Precerpt from My 20th Language: The Glide and the Grind

 


Research confirms what many polyglots intuitively know: there is no single path to near-native fluency. Even for the same learner, the journey can vary dramatically depending on the language, the context, and the resources available. My own experience with French and Russian illustrates this vividly.

French: A Community-Fueled Glide

I learned French in school, but the real advantage was my bilingual environment. Though my family remained firmly rooted in the anglophone community, I was surrounded by French-speaking stores, schools, and workplaces. That ambient exposure made supplemental study effortless—I could walk into a local shop and buy French books, which I devoured.

French felt intuitive. Despite its Romance roots and English’s Germanic lineage, the historical influence of French on English created unexpected bridges. Cognates, syntax echoes, and shared idioms made the language feel familiar. My formal education reinforced this ease: a review of French grammar as the core of my French 1 course (since most of my classmates were native speaker, grammar was introduced for them to “clean up their act” but it is also gave me a solid grammar foundation), followed by an overview of literature from La Chanson de Roland to Les jeux son faits by Satre as the content of the French 2 class, and creative writing as the focus of the French 3 class. That led to advanced placement at Penn State; after I tossed off the placement test in about half the time expected, I was sent to the department chair, Monsieur Le Blanc to discuss what to do with me. I described my high school program—in French—to M. Le Blanc, who decided that I could skip to third year courses in stylistics and linguistics and even approved a graduate course in 19th century poetry. By the end of my freshman year, I had likely reached near-native fluency. And I did it all without leaving the U.S., proving that a bilingual community can substitute for study abroad.

Russian: The Long Climb

Russian was a different story. My first textbook was Hero of Our Time (Georj nashego vrememi) by Lomonosov—a literary classic, but hardly a beginner’s guide. Russian wasn’t offered at my high school, and there was no local Russian-speaking community. I studied privately with a Latvian immigrant who had learned Russian under Soviet pressure. When I asked about grammar, he’d say, “It sounds right.” That phrase became my internal compass.
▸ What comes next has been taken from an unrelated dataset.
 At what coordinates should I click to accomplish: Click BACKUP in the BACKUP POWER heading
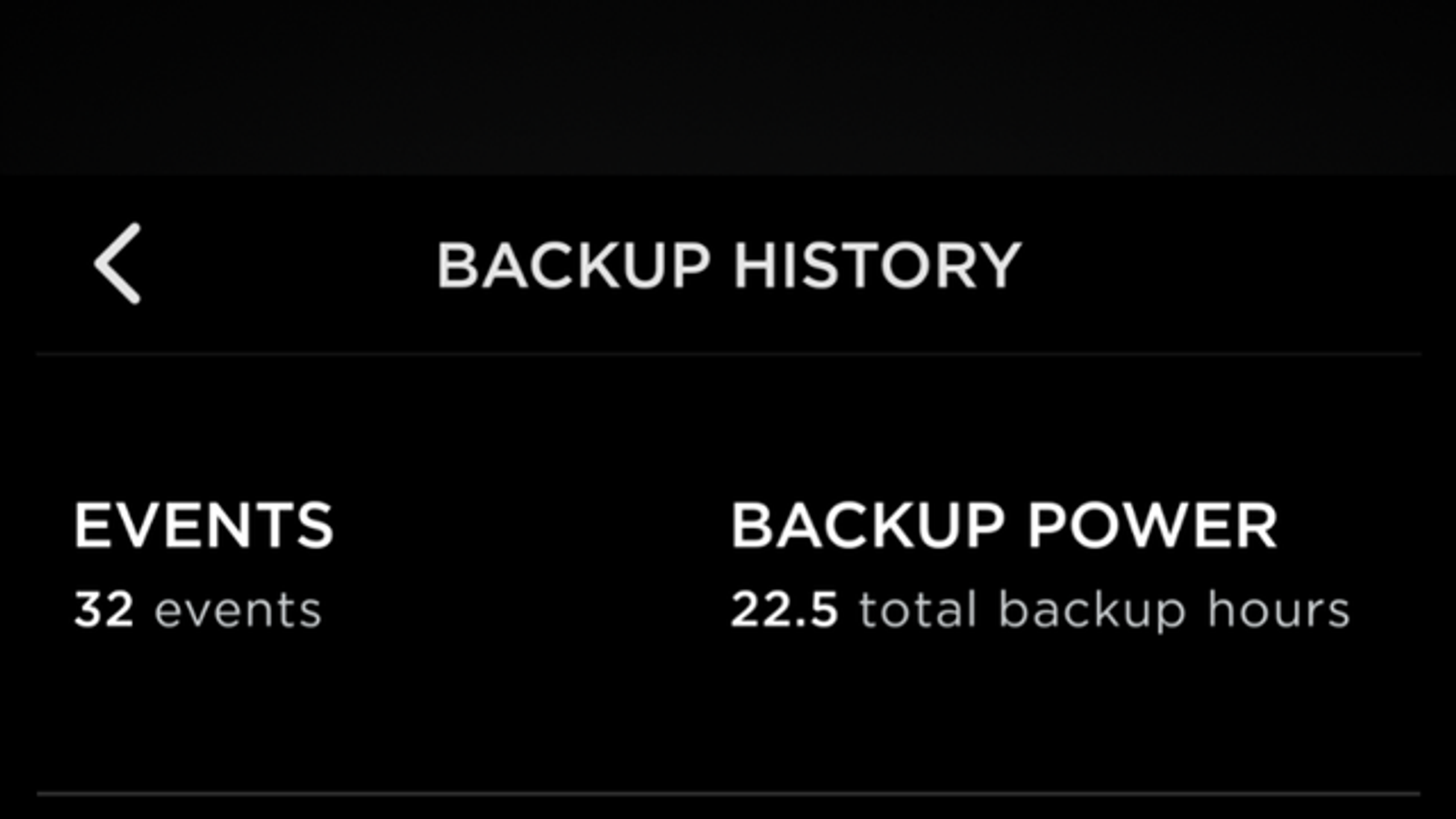[868, 526]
I placed into second-year Russian at the university, but my foundation was shaky. I excelled in class—at least on paper—but when asked to explain my grammatical choices, I could only repeat, “It sounds right.” Eventually, my professor pulled me aside, learned the source of my Russian skills, and concluded, “You have no foundation for continued study.” She was right. As I absorbed errors from classmates, my intuitive sense began to falter. By third year, I was struggling.

But I didn’t quit.

Over time, I filled in the gaps—slowly, painfully, persistently. Unlike with French, I eventually gained access to immersive experiences: university study in Russia, a PhD from a Russian institution, and dozens of workshops that taught to Russian educators, traveling far and wide across Russia. Somewhere along the way, I crossed a threshold. I realized it one day while riding the metro to classes at Pushkin Institute. Not only was the language effortless, but my internal compass had returned. Once again, I could say, “It sounds right”—and be right.